Back from the undead in the fresh (because we believe in upgrades & afterlifes!) is this new pressing of the first of all Gastr del Sol records, The Serpentine Similar. It is one of several distinct initiators of a definitive musical drift in the 1990s, and a drift all of its own, to boot! At the time, this album was largely heard within an underground whose boundaries were clearly defined - but if today"s sound-pool of "commercial" music is deeper and wider than it was back then, it is without a doubt due to the cracking open of certain doors of perception by Gastr del Sol, alongside their esteemed others. The year was 1992. After a bruising run of tour dates the year before, the final lineup of Bastro, a power-trio of David Grubbs, Ken (Bundy) Brown and John McEntire, retired, exhausted. Shortly thereafter, they were rebirthed, sans drums, via a new set of ideas composed in the cut-down configuration of Grubbs on guitars, keyboards and vocals and Brown on bass. Playing in duo format opened up sound and intention, leaving the need for speed (and the stock in rock) out, while letting in an expanse of brooding, droning acoustic space that highlighted the songs" serpentine shapes. This was something so radically different as to require a new calling card: henceforth, Gastr del Sol. Signing to Teen Beat, Gastr del Sol completed The Serpentine Similar in late 1992 for release the following year (the DC reissue came in "97). In the final rendering, Serpentine"s roof-rent, white-sky execution was attenuated with several percussion appearances from the prodigal John McEntire.

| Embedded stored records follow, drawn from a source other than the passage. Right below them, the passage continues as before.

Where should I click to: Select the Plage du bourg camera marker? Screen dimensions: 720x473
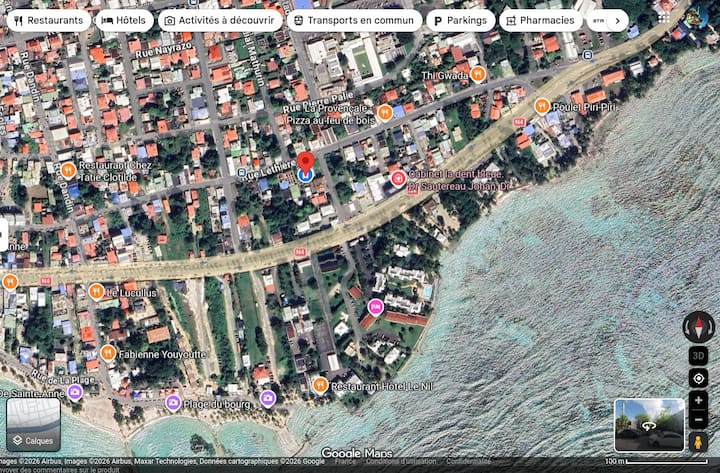click(173, 403)
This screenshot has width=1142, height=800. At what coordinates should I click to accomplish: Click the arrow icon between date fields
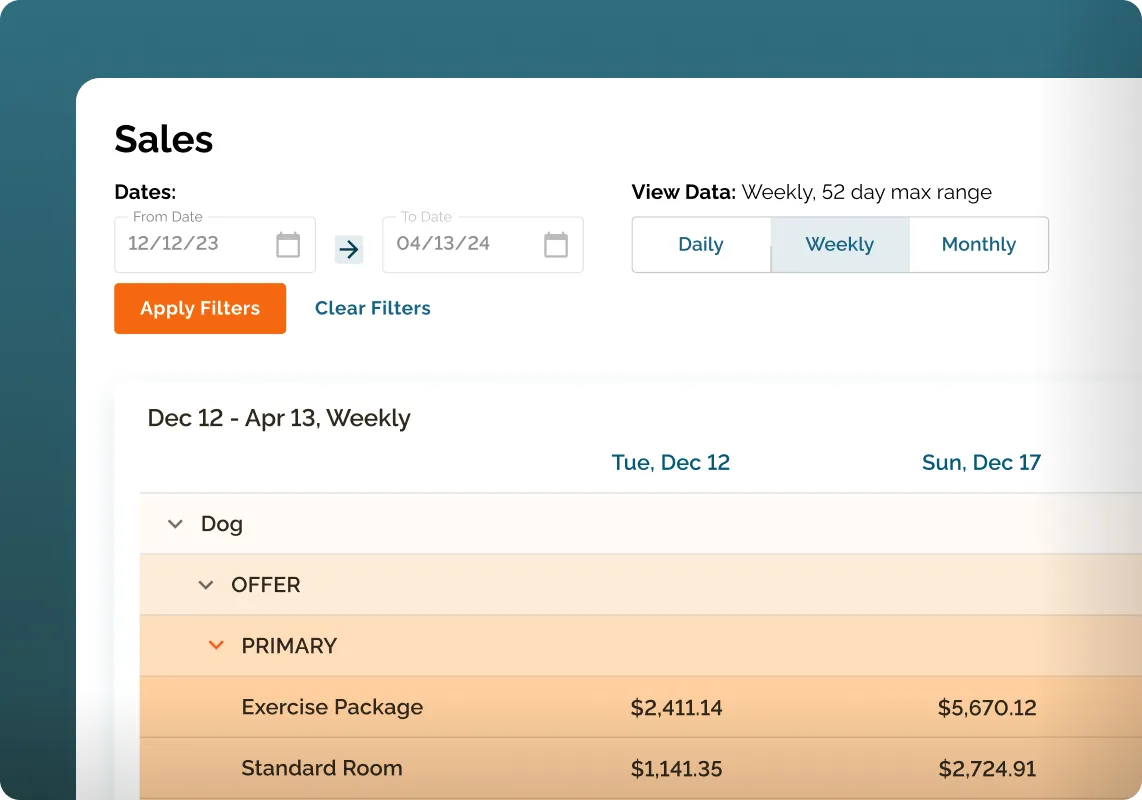pyautogui.click(x=348, y=250)
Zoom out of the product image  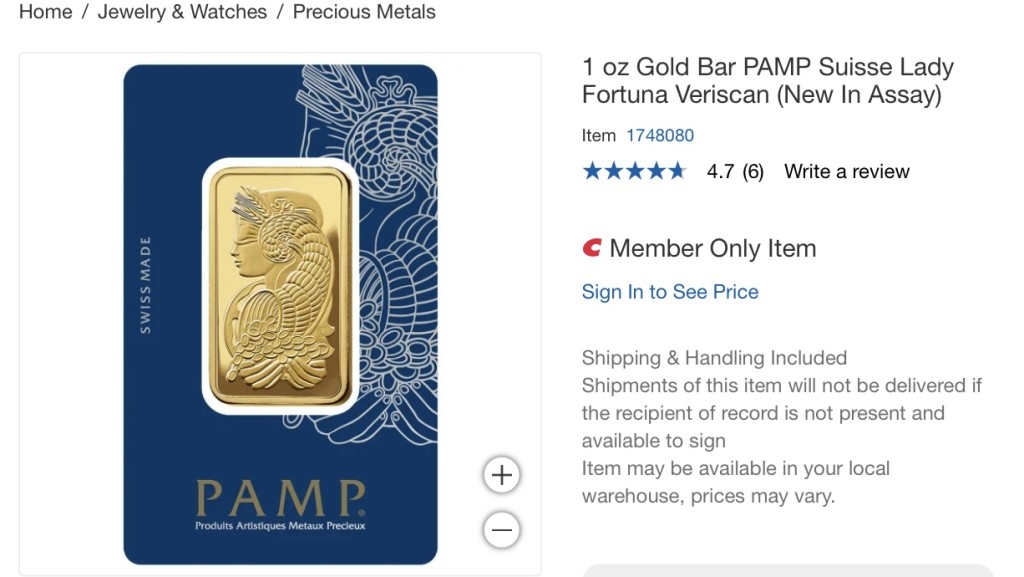502,529
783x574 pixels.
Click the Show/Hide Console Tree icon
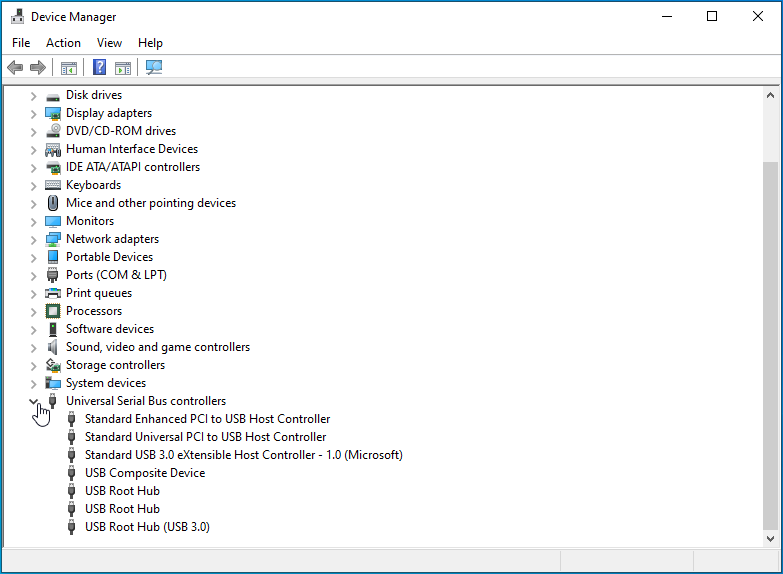tap(69, 68)
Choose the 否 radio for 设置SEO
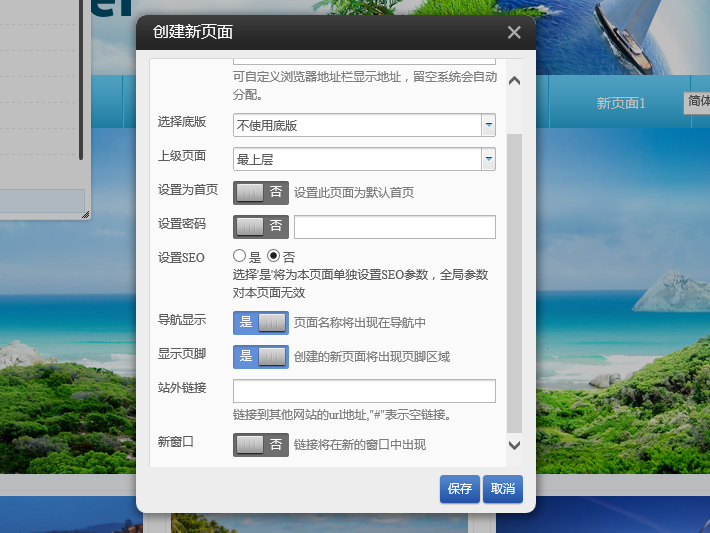Image resolution: width=710 pixels, height=533 pixels. (273, 256)
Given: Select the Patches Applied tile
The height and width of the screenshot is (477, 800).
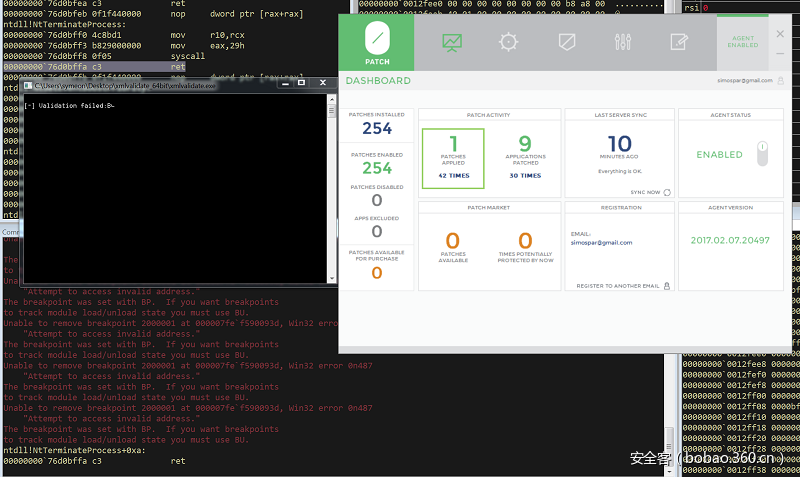Looking at the screenshot, I should pyautogui.click(x=452, y=158).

Over the next five years, his cameo presence was a constant in Gastr del Sol"s steadily-evolving tradition of significant breaks from tradition at every turn. There would be an even more significant tradition-breaker onboard for all this; following the release of The Serpentine Similar, Jim O"Rourke joined Grubbs in Gastr as Brown exited (to focus on Tortoise, with McEntire et al). For the new Gastr duo, a world of new directions in music awaited, the future became the past, and the music of Gastr del Sol emerged from the thin air, then returned there. Now, The Serpentine Similar has been returned to vinyl from the temporal streams of contemporary music listening, a glorious rematerializing of all its spatial details on LP for the first time in 20 years.